The mix up was set right. The Idleburgers put Dr. Frankenstein into custody and released Dr. Van Helsing. There would be no second trial because as far as the authorities were concerned Dr. Frankenstein was tried regardless if he was there or not.

Van Helsing interceded.

"Is this justice, gentlemen? First of all no proper evidence had been supplied connecting this man with the cadaver you saw walking your streets."

"It's only logical," the Prosecutor replied.

"Logic is not evidence. Besides, what laws are there on the books regarding necromancy?"

The prosecutor pursed his lips. The Vicar stated that it was a punishable sin.

"Then let God punish the sin. Until you make it a crime you can't pass sentence."

"We still have him for grave robbing and grave desecration," the Prosecutor said.

"Is that a capitol crime?" Van Helsing asked.

"Well, no..."

"Then what is the sentence for grave robbing?"

"Two years prison, maximum."

"And how many graves did your witness actual see him dig?"

"Only the one. Elsie Götter's."

"Then two years is the most you can legally punish this man. You should all be ashamed of yourselves." Van Helsing glared at the Judge, Prosecutor, the Mayor and the stalwart Vicar. "You were going to kill someone not for his crimes, but out of fear. I suggest a new trial. I will stay in Idleburg and oversee this trial. If anything worse than the two years is meted out to this man I'll make certain word reaches the ears of the Emperor, Franz Josef himself."

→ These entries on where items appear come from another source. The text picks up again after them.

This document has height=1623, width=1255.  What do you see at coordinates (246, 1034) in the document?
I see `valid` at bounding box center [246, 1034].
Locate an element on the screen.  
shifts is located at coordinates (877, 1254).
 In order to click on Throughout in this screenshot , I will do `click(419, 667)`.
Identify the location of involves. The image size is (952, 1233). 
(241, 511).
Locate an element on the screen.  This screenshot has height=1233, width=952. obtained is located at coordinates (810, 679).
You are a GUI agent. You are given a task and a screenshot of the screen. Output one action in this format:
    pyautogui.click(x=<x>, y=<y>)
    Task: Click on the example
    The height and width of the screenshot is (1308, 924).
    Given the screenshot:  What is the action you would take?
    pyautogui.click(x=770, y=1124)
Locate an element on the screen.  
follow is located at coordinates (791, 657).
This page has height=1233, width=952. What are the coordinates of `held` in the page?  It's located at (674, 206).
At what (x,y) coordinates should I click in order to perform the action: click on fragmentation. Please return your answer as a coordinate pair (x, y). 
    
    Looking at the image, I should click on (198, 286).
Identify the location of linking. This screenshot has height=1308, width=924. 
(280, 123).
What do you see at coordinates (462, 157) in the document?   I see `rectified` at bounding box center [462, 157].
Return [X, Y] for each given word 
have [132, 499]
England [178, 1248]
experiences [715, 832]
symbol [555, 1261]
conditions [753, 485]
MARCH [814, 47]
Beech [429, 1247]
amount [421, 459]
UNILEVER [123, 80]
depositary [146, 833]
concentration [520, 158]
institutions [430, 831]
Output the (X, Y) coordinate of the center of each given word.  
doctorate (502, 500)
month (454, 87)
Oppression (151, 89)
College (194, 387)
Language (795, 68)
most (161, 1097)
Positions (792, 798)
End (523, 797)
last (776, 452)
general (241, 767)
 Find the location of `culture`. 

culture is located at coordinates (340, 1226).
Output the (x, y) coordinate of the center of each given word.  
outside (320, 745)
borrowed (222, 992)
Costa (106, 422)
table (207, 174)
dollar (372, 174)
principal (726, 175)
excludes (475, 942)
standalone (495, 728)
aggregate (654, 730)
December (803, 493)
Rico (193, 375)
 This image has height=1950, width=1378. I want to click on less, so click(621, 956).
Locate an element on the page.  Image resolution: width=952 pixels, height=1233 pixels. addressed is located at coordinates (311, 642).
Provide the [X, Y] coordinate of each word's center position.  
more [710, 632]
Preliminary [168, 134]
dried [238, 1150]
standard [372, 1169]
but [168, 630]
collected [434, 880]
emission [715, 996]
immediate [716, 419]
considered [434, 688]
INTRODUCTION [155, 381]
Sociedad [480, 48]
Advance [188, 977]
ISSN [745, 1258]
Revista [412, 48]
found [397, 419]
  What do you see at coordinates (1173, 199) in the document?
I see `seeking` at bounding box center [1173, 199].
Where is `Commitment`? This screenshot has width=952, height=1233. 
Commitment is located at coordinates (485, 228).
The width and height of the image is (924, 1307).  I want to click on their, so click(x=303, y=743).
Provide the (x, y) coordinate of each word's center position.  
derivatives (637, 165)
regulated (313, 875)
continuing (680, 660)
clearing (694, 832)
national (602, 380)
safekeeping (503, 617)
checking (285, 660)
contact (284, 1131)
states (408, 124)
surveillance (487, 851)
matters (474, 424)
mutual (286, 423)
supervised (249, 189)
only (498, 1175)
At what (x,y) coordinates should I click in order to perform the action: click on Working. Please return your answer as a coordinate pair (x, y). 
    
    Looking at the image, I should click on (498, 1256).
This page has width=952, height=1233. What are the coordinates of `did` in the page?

Considering he was going to marry Lady Caroline, the Idleburg authorities had no doubt Van Helsing could carry out his threat. They complied with his instructions.

Arm in arm, Van Helsing and Lady Caroline made their exit from the square. But before they did, Van Helsing stopped to have a final word with Victor Frankenstein.

"It's ironic," Victor stated coldly. "I came here to save you. It only goes to show that no good deed goes unpunished."

"Try not to take it that way," Van Helsing gripped his arm. "I'm sure you realized you would have been caught eventually. Right now you have two people on your side and who will make certain the court will conduct itself fairly and by its own rules. That has to be worth something. Although, it is remarkable how our likenesses are so identical. It's as if Providence had a hand in this affair right from the beginning."

"I think it's just a bloody coincidence," Caroline said.

"I agree with you," Frankenstein nodded to her.

Van Helsing looked from Frankenstein to his fiancé. "I'm surrounded by cynics! What is this day and age coming to?"

Caroline laughed, enjoying the spice of their relationship.